Mugabe exige pensão mensal “na mão” e cria discórdia no Zimbábwe

Mugabe exige pensão mensal na mão e cria discórdia no Zimbábwe

O ex-presidente Robert Mugabe não quer se juntar às filas dos bancos do Zimbábwe e quer que tenha um subsídio pago mensalmente pelo Estado e que seja feito em espécie (na mão/cash).

De acordo com o News24, verificou-se que Mugabe recebia, enquanto presidente, 20 mil dólares norte-americanos por mês e em espécie – enquanto aos cidadãos comuns continuavam nas atordoantes filas de bancos e a carregarem grandes quantidades do desvalorizado dólar zimbabweano em sacos plásticos.

Agora deposto e isento de qualquer processo judicial, Mugabe exige uma quantia fixa de quase meio milhão de dólares americanos e ainda uma pensão mensal de mais de 13 mil dólares, informa o Sunday Mail.

A presidente da Comissão de Serviço Público, Mariyawanda Nzuwah, escreveu em uma carta ao chefe do banco central John Mangudya: “O ex-presidente estava sendo pago seu salário em dinheiro e pediu que o mesmo arranjo fosse mantido”.

“Estamos gentilmente a solicitar que disponibilize um montante no valor de 467 200 dólares americanos e montantes monetários mensais de 13 333 dólares para que paguemos ao ex-presidente do Zimbábwe seus benefícios de pensão”, disse a carta.

A notícia alimentara a ira num país onde a escassez crônica da moeda tem atormentado os zimbabweanos comuns por quase dois anos.
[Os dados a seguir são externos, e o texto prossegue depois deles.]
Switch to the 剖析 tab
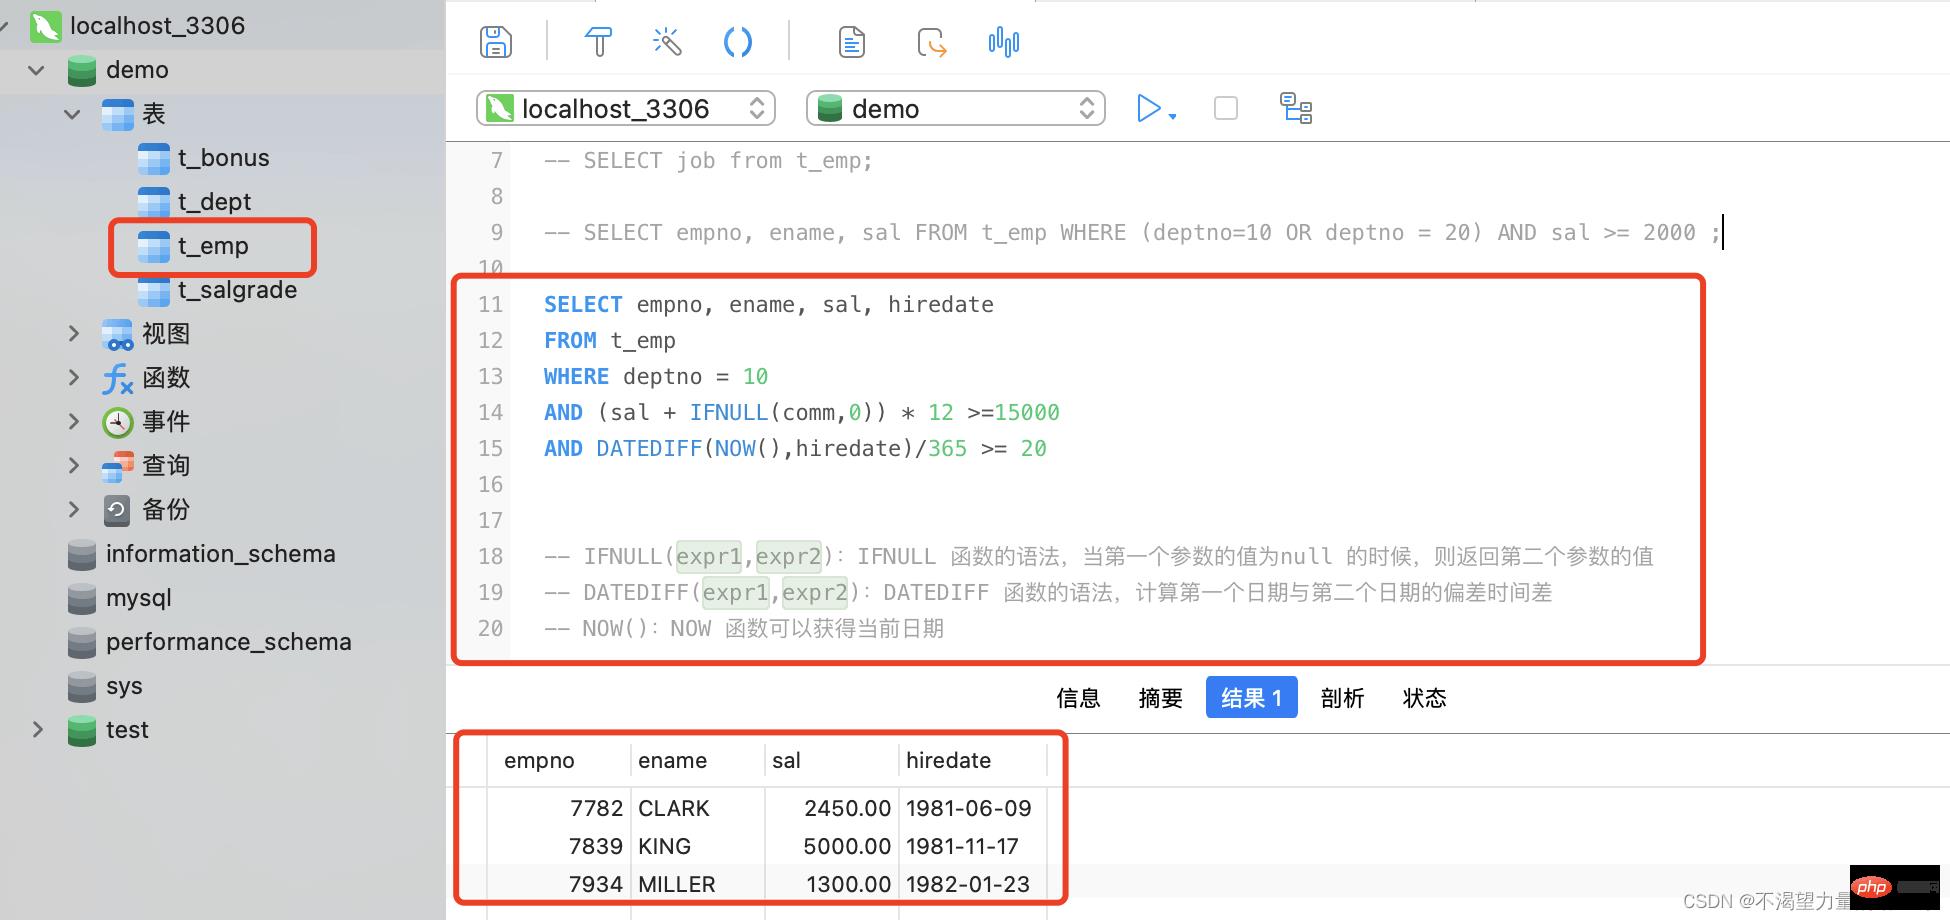Screen dimensions: 1950x920 tap(1342, 698)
Uma fonte do gabinete do novo presidente, Emmerson Mnangagwa, disse este declinou uma tentativa de ser pago os seus ordenados em espécie como o seu antecessor.

Mnangagwa terá dito a um alto funcionário do banco central daquele país que “se ele precisasse de dinheiro, entraria uma fila para isso como todos os outros porque a escassez de dinheiro afecta todos os cidadãos e não exigiria tal tratamento preferencial e irregular”.